YOUR INSTRUCTIONS:
Look through the entries below and report every line that has "will".

DATA RECORDS:
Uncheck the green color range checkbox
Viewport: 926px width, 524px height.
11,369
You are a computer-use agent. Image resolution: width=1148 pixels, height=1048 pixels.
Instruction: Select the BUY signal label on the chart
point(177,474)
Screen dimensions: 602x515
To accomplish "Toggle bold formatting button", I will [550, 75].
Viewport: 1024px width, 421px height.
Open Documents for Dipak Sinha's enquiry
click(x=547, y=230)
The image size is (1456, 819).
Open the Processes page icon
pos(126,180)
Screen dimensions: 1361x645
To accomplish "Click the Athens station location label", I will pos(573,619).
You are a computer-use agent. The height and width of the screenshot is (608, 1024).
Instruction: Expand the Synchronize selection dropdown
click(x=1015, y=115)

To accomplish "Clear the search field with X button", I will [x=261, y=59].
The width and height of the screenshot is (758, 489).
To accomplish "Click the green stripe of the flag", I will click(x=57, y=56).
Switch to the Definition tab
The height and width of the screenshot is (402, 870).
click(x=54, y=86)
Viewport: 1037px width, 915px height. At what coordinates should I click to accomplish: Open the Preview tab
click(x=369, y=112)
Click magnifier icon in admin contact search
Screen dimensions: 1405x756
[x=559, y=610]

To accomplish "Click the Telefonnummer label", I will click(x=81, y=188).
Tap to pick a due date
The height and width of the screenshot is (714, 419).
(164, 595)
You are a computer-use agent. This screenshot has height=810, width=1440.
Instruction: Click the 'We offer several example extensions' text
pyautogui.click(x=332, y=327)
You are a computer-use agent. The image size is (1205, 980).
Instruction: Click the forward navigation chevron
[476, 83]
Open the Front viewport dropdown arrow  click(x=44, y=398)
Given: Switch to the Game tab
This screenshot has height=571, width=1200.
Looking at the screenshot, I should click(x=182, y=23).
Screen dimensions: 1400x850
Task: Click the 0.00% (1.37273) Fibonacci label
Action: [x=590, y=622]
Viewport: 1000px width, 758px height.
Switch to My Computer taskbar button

RESULT FOR THIS EXERCISE:
To accomplish "Toggle bold formatting button", I will [550, 75].
To accomplish "Click the Athens station location label", I will pos(573,619).
To accomplish "Clear the search field with X button", I will [x=261, y=59].
To accomplish "Click the green stripe of the flag", I will click(x=57, y=56).
To accomplish "Click the Telefonnummer label", I will click(x=81, y=188).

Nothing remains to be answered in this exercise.